• _PROBLEM TO SOLVE_
Only the stretch below from the line holding "Given: Click the" through the line holding "Task: Switch to the IP host tab" should be restated, word for word and with both ends included; pictures stay out.
START DATA SECTION
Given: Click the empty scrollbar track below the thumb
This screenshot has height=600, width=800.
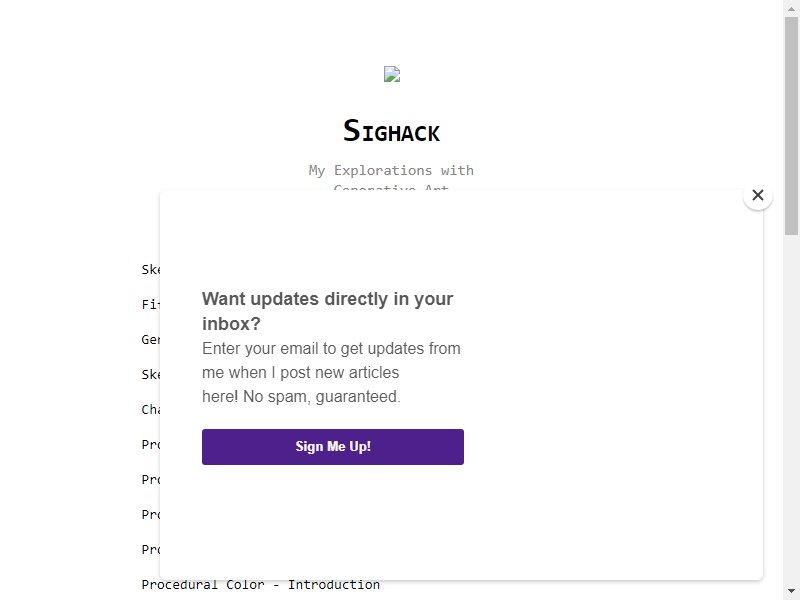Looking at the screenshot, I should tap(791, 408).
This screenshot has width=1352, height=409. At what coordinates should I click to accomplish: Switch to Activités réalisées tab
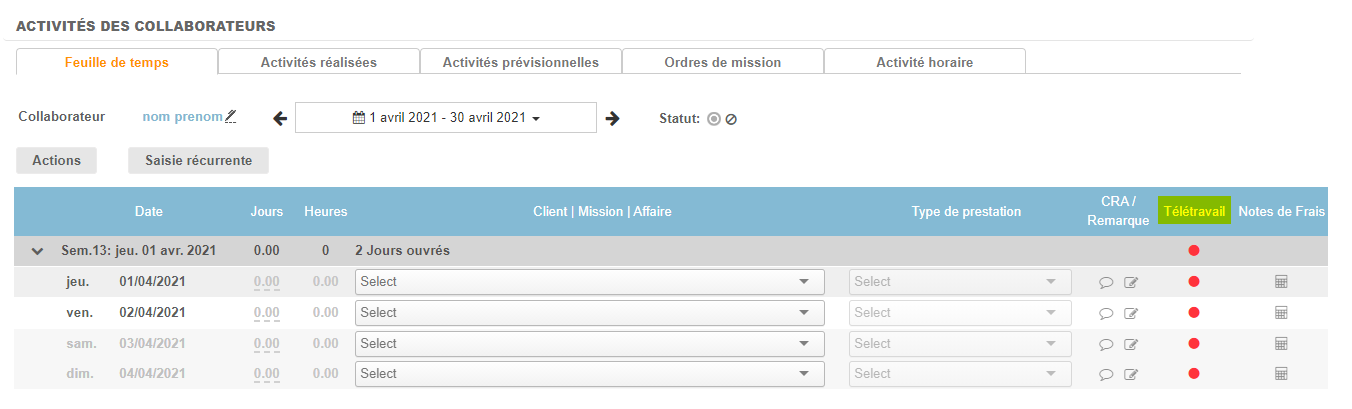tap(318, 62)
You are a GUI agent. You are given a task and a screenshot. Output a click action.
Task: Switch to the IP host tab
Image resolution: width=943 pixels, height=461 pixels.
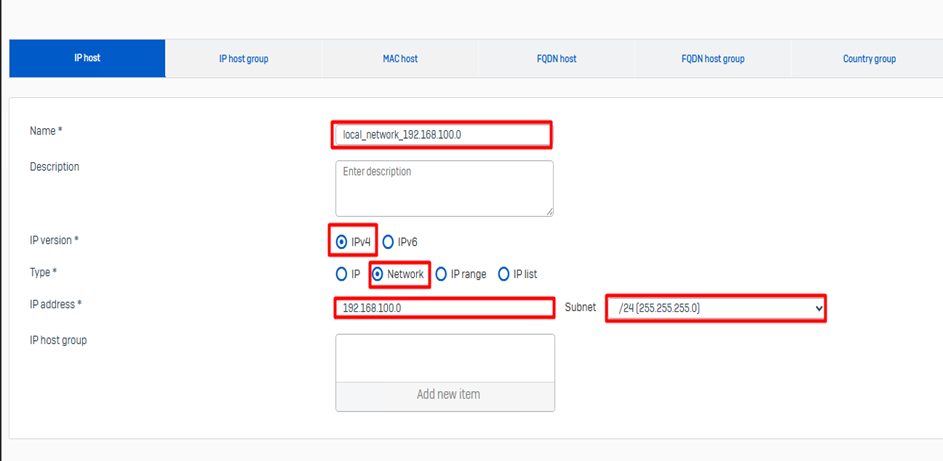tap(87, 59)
END DATA SECTION
START DATA SECTION
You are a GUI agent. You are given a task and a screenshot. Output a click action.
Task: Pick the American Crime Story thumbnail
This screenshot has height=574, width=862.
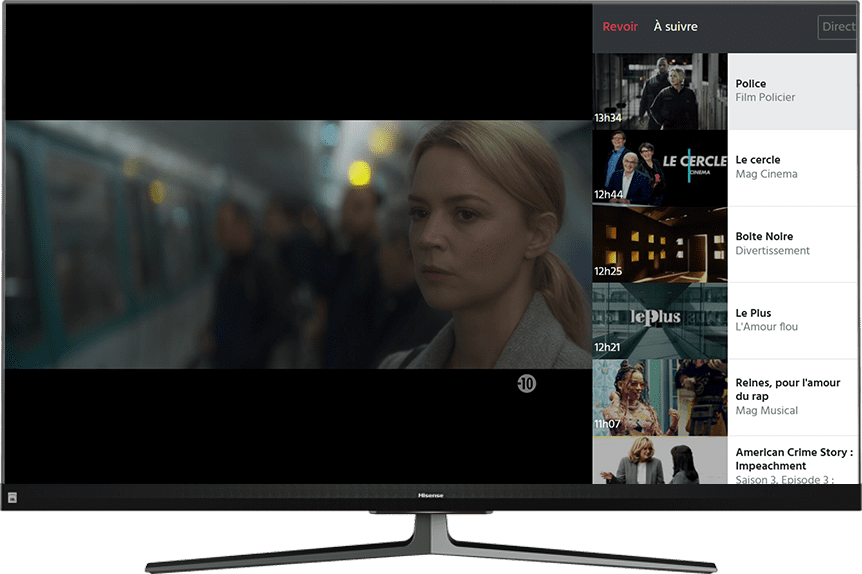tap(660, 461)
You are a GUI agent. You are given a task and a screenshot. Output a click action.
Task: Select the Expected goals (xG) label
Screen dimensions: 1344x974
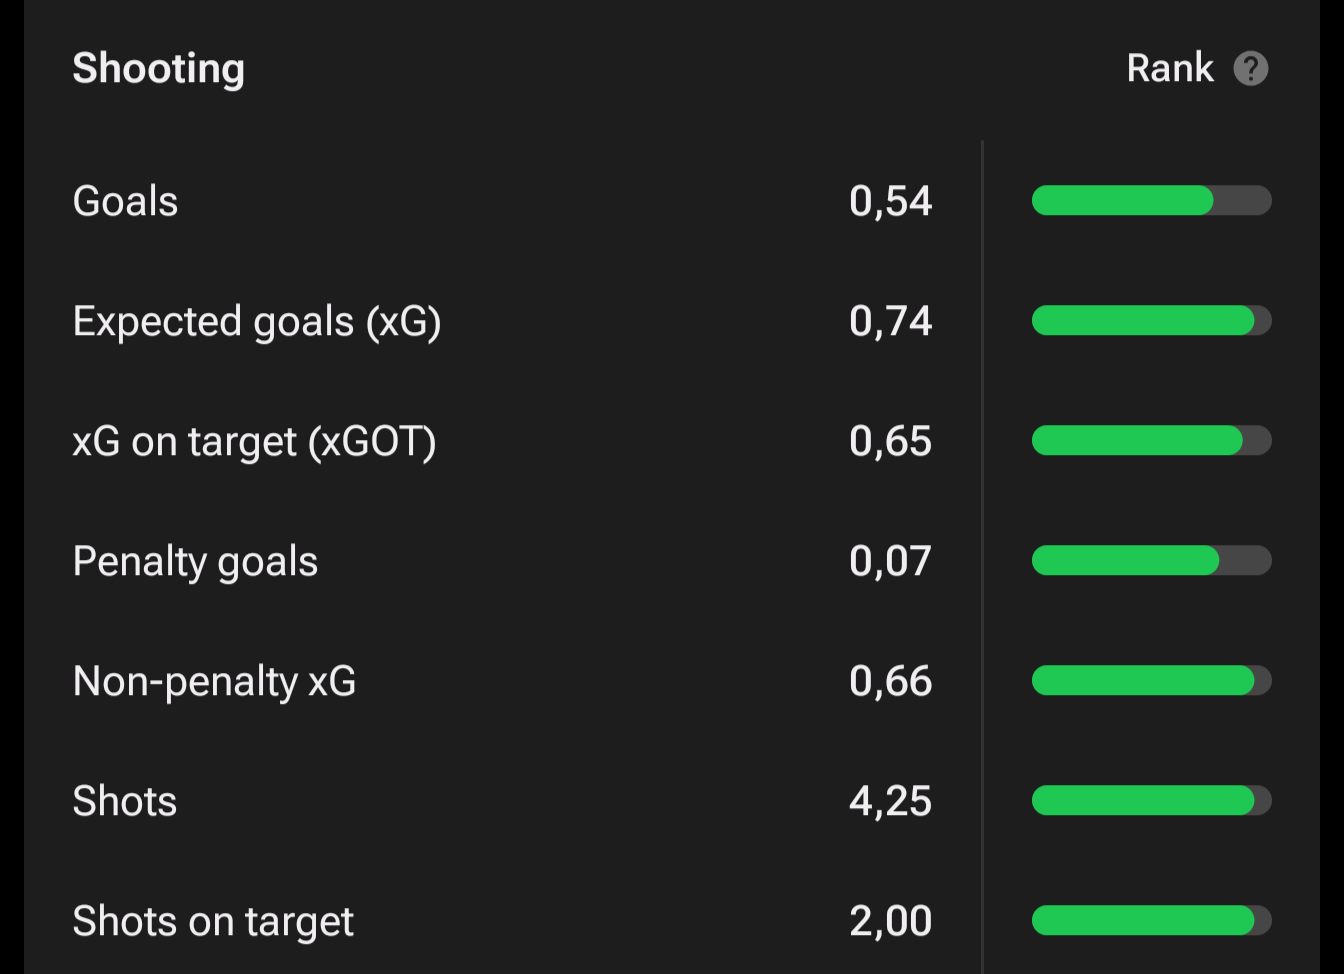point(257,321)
END DATA SECTION
• _FINAL ANSWER_
Given: Click the empty scrollbar track below the thumb
This screenshot has height=600, width=800.
Looking at the screenshot, I should tap(791, 408).
This screenshot has width=1352, height=409. At what coordinates should I click to accomplish: Switch to Activités réalisées tab
tap(318, 62)
You are a GUI agent. You are given a task and a screenshot. Output a click action.
Task: Switch to the IP host tab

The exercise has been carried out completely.